3.) Spend the leftovers

This message may sound peculiar for personal finance advice. Remember, though, that you’ve already automated your savings. What you’re spending here is the leftovers – the extra that’s left at the end of the month.

Spend this money however you like – don’t worry about putting this much in entertainment and that much in travel. Just keep track of how much you’ve spent so you don’t accidentally overdraft your account.

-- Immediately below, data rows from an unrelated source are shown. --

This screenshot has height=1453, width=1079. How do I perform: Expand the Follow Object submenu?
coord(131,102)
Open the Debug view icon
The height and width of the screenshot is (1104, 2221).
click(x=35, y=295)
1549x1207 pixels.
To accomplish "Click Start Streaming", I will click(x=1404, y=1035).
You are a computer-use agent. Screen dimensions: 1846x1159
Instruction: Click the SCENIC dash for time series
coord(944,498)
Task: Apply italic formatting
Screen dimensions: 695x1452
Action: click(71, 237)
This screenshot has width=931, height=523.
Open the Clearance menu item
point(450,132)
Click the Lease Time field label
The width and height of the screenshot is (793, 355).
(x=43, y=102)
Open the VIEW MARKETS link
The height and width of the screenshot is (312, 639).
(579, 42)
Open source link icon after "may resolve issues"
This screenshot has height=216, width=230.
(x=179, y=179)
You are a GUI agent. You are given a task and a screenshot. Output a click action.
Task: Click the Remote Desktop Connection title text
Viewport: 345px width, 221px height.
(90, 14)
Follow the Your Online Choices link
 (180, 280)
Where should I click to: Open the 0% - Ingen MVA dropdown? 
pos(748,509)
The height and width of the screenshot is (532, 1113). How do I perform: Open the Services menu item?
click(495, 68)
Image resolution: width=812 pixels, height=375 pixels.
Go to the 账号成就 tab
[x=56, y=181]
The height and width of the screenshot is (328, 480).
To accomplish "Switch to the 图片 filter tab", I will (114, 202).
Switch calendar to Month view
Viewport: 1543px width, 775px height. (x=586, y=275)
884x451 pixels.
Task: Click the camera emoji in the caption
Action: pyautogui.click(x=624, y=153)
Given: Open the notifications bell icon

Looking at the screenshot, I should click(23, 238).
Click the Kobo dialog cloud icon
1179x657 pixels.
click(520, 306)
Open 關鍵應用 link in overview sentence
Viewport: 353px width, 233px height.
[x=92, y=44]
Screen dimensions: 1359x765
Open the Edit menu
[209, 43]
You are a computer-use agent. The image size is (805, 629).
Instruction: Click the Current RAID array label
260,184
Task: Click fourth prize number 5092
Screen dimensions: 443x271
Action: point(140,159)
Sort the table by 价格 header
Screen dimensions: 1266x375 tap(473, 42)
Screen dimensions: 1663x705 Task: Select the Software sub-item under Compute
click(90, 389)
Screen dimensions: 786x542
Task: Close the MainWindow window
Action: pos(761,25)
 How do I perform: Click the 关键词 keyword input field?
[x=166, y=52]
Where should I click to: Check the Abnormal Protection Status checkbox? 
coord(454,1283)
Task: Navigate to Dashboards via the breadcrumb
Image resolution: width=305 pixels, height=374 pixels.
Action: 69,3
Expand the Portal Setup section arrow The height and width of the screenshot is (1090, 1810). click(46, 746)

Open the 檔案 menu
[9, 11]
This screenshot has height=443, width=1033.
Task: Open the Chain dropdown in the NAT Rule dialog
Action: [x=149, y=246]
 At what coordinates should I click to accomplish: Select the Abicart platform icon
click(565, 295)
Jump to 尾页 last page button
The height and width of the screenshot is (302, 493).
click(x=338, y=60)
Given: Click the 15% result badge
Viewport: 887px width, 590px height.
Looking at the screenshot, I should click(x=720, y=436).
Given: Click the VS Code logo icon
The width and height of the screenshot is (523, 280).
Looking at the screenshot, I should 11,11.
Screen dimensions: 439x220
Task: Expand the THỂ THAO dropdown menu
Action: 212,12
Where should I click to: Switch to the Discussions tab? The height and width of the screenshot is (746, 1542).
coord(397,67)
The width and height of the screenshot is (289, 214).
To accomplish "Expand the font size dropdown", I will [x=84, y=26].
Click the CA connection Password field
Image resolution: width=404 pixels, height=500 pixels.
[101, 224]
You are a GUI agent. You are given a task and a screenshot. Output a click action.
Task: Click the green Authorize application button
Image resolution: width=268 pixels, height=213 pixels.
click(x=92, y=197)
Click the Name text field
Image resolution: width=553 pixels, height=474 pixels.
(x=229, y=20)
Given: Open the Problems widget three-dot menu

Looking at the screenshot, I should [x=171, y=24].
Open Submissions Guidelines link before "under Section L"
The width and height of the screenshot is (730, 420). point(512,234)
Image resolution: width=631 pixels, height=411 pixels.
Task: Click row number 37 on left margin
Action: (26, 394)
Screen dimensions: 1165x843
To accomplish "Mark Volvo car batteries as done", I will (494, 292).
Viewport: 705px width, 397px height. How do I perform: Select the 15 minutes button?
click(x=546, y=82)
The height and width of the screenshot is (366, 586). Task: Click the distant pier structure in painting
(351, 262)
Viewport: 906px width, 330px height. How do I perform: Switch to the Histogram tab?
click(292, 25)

This approach allows you to go out or indulge in a latte. You don’t have to worry about including it in your budget. Your spending habits might change as the month goes on, just like a business. If you know there’s a big outing before you get paid again, you may want to save some money for that. You don’t need to say that you can’t go because you didn’t budget for it.

4.) Roll over what’s left

If you’ve worked in a big business, you’ve seen departments desperately spending at the end of the fiscal year. Departments buy cases of pens and paper, knowing that they’ll lose whatever they don’t spend. Fortunately, you’re more flexible than a big business. You don’t have to spend it all. If you have money left over at the end of the month, then you have more to spend the next month.

If you have a month with slightly higher expenses, you can cover it from a previous month’s slightly lower expenses. Your spending will change from month to month, as might your income. So long as you keep the former smaller than the latter in the long run, you’ll be fine.

That’s what cash flow budgeting is about: flexibility. You don’t have to write your unbudgeted spending purposes in stone. You don’t have to mess with cash envelopes or other strategies. You can spend when you have money and save for when you don’t.